Elle quitta la pièce sur ce dernier souvenir. Il savait qu'elle avait d'autres choses à faire de toute façon et qu'elle ne pouvait pas se permettre de consacrer tout son temps à cette affaire, d'autant qu'elle n'en avait techniquement pas le droit. Il se retrouva seul avec les trois membres du groupe Lightman qui avaient fait irruption quelques minutes plus tôt pour leur faire part de leur découverte concernant le Diazépam. Les deux hommes semblaient aussi amusés qu'intrigués par la scène qui venait de se dérouler sous leurs yeux, alors que la jeune femme laissait son regard s'attarder sur la porte que Lisbon avait claquée en partant. Il ne lui fallut pas très longtemps pour tirer des conclusions de son langage corporel et de l'expression adoucie de son visage. Elle s'identifiait à l'agent, aucun doute. Elle avait dû connaître elle aussi une personne incontrôlable qu'elle avait essayé de sauver d'elle-même avant de renoncer. L'information pourrait être utile à un moment ou à un autre. Presque autant que les étincelles qui naissaient dans la pièce chaque fois que le grand brun et la jolie latine s'effleuraient, songea-t-il en rangeant le renseignement dans un recoin de son esprit pour future référence.

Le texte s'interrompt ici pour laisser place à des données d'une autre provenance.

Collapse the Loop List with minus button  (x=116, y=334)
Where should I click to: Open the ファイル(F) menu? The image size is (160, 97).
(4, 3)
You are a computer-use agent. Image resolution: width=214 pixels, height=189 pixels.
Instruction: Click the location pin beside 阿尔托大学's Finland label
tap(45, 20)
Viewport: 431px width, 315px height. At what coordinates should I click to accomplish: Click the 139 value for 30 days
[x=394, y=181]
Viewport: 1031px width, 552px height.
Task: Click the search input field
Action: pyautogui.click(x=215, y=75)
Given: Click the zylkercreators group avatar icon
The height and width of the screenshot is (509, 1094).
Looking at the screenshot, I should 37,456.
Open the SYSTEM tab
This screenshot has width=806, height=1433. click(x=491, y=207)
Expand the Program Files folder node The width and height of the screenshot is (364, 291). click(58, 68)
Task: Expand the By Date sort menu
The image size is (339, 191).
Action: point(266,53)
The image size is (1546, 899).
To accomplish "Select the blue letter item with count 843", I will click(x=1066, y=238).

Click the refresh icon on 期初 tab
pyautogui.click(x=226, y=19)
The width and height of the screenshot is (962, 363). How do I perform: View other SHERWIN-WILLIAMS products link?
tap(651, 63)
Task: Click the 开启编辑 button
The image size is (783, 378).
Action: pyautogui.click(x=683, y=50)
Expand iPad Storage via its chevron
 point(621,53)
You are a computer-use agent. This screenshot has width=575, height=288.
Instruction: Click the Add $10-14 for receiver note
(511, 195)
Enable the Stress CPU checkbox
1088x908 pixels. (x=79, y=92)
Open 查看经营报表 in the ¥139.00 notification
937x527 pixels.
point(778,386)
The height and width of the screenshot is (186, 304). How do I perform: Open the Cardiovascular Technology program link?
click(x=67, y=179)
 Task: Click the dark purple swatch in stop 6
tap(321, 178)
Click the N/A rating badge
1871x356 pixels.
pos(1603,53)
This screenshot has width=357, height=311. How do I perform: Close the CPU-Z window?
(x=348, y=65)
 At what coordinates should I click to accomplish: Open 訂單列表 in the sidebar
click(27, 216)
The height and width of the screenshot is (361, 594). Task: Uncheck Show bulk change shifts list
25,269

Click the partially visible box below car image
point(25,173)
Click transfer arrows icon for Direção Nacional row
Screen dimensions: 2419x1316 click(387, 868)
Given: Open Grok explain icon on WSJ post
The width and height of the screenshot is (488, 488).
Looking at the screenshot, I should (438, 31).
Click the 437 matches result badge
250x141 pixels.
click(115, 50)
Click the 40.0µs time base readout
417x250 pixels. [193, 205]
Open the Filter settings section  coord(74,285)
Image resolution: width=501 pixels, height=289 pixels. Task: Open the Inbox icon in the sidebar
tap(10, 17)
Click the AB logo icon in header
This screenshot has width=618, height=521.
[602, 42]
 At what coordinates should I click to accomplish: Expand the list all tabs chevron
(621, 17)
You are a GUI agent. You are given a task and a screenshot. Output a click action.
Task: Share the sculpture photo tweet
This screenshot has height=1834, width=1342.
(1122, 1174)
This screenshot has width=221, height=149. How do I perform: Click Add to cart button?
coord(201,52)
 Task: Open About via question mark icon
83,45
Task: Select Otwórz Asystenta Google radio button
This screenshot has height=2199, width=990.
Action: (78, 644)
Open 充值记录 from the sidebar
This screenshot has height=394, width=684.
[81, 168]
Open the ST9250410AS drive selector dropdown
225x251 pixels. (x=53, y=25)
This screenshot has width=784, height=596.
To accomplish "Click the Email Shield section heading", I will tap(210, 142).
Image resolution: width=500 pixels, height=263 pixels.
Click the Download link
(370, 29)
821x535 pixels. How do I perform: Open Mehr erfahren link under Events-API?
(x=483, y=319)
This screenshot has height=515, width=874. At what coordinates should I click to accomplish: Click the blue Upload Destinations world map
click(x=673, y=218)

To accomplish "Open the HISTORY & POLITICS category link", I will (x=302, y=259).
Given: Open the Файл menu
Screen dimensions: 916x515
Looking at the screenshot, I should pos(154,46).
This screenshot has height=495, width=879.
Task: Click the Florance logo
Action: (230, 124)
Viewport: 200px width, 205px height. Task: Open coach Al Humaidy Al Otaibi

Il concentra ensuite son attention sur Lightman, attendant de voir quelle stratégie il allait adopter. Contrairement à ce qu'il avait pensé, le spécialiste du mensonge ne le fit pas patienter longtemps.

_Bon, il manque assez de Diazépam pour que vous ayez pu en reprendre dans les dernières heures. Est-ce que vous l'avez fait ?

_A votre avis ?

_Ne m'obligez pas à rappeler l'agent Lisbon pour qu'elle vous fouille. Vous ne tiendrez pas plus de trois jours avec ce que vous avez volé de toute façon, pourquoi ne pas abréger ?

_Je suis bien, ici, rétorqua-t-il en se laissant aller en arrière dans une attitude détendue.

_Mensonge, repéra aussitôt Torres.

Il se redressa imperceptiblement, sur ses gardes. Il se méfiait de Lightman depuis le début, mais il avait classé la jeune femme dans les pions inoffensifs. A tort, semblait-il. Il n'eut pas le temps de s'attarder sur cette erreur, le patron du groupe reprenant aussitôt la parole, sa voix faussement détachée :

_Parlez-moi de John Le Rouge.

Il ne réagit pas, ou presque. Malgré la maîtrise dont il fit preuve, les trois spécialistes repérèrent le léger durcissement de la mâchoire ainsi que la contraction de la pupille. Ils savaient tous que Lightman avait lancé ce sujet juste pour confirmer une intuition : le fait que Torres ait pu détecter une tromperie quelques secondes plus tôt indiquait que leur suspect n'était plus sous l'effet du calmant. L'interrogatoire sérieux allait pouvoir commencer. Cal hésita une seconde à aller chercher la responsable du CBI pour qu'elle y assiste, mais il renonça. Après tout, ils avaient carte blanche, inutile de s'encombrer de plus de monde que le nécessaire. Il lui ferait part de ses conclusions bien assez tôt.

_Loker, va chercher le matériel vidéo. Nous avons quelques vérités à arracher à ce cher Monsieur Jane.